Other states could develop and sell generic drugs of their own. Washington State and Maine are already following California’s lead, though they are not as far along. Washington has authorized, but not yet fully funded, the development of a program for the public manufacturing of generic drugs. Maine created a bipartisan commission to explore the possibilities, which is expected to deliver its final report to lawmakers soon. Lawmakers in Michigan have also expressed an interest in such a project.
If California succeeds, it’s possible that, eventually, a state like Washington or Maine would devote its efforts to a different essential and expensive medication. Other options could include drugs experiencing a shortage, drugs with expired patents but no generic competition, or high-priced medications with inequitable access such as EpiPens or asthma drugs, Brown said.
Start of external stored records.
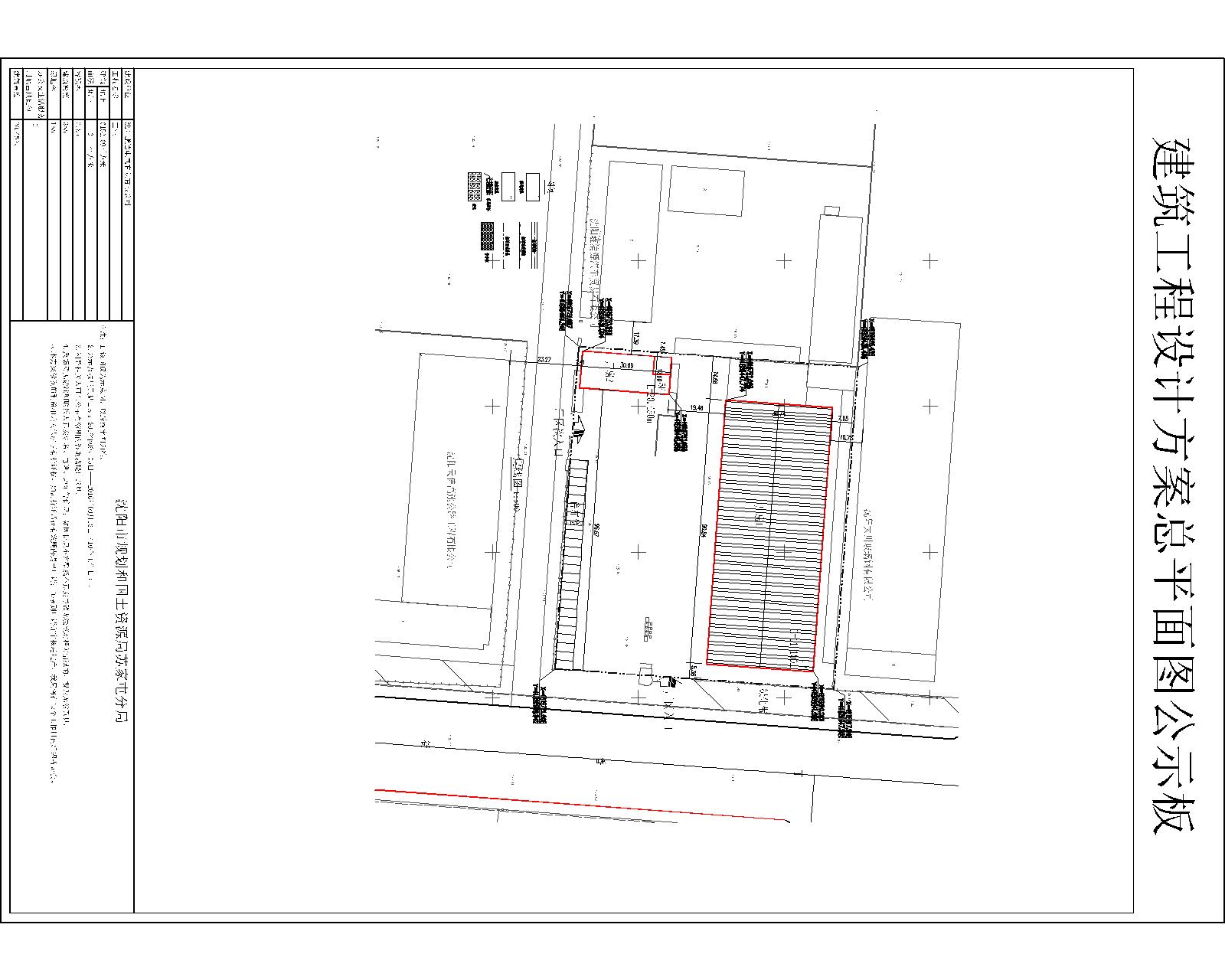Click the 23.27 dimension label
The width and height of the screenshot is (1225, 980).
click(545, 360)
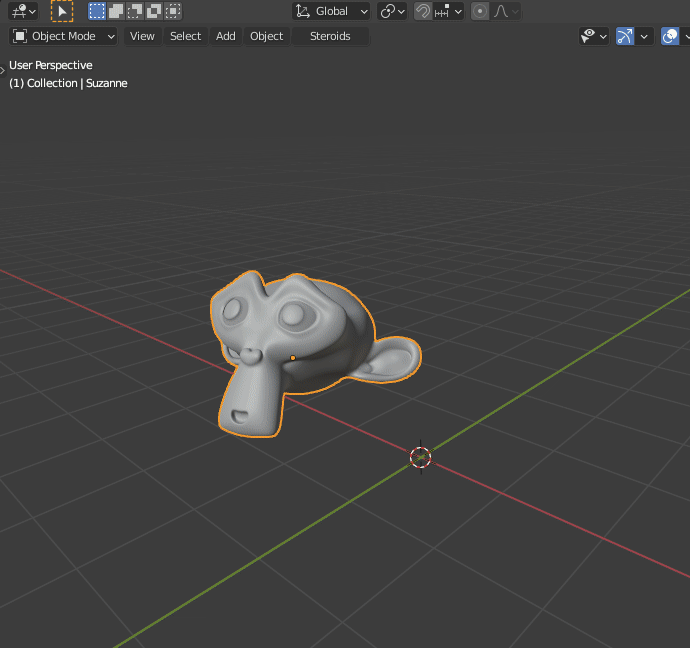Screen dimensions: 690x648
Task: Click the 3D cursor at grid origin
Action: tap(421, 457)
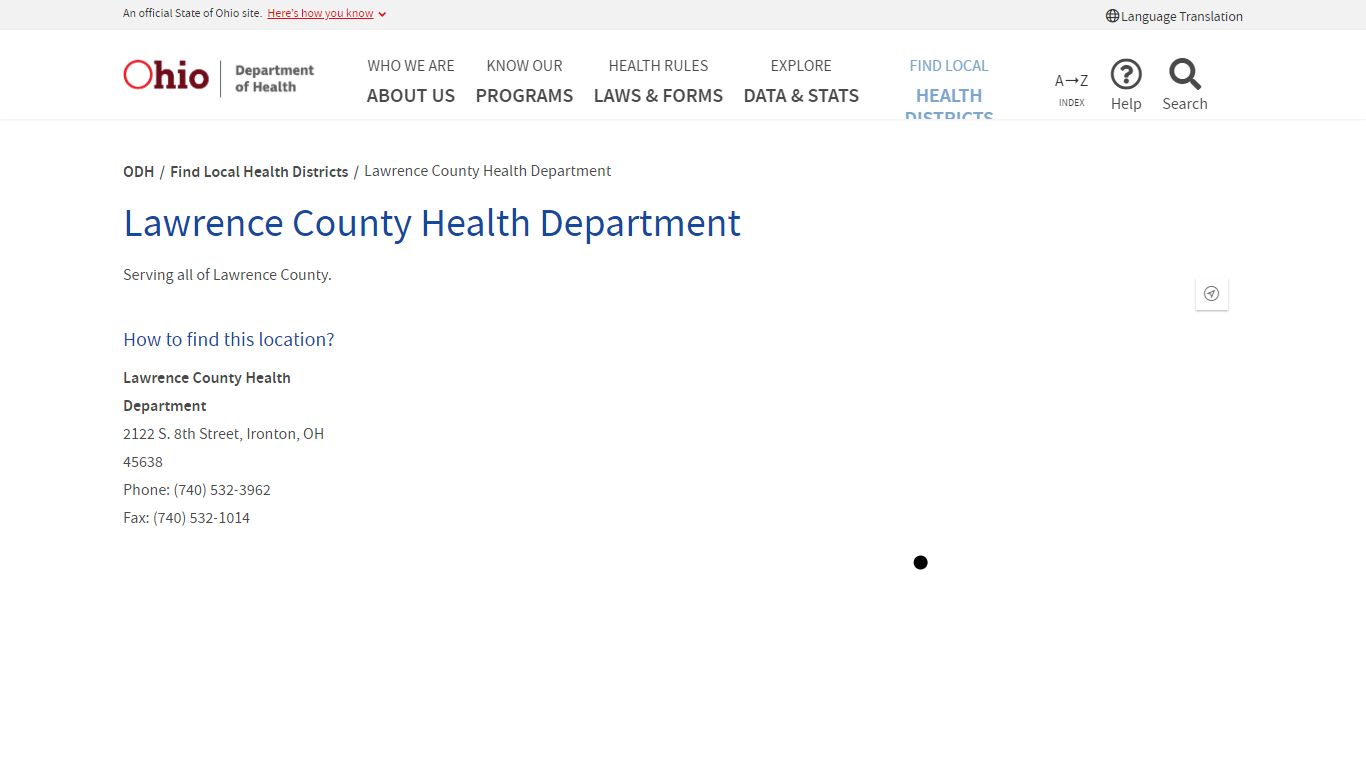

States could then over time specialize in manufacturing specific medicines and trade with one another for other critical drugs.
This may sound far-fetched, but the public production of medicine is not entirely novel. Michigan used to produce its own vaccines through a state-run enterprise until the 1990s. Massachusetts still does, through the UMass college system, with the state providing funding to those institutions to produce vaccines, which are distributed to state residents at no cost.
Long-term trends toward privatization and the declining public trust in government’s ability to accomplish major projects, along with the mighty lobbying power of the drug industry, worked to discourage public officials from ideas as ambitious as the public production of a generic insulin. But the crisis of its costs has reached the point where states are compelled to intervene.
California’s experiment will be the most important test of that concept, and it will be years before we know whether it worked. But if it does, it could prove a pivotal moment in the effort to make essential medicines more affordable for Americans.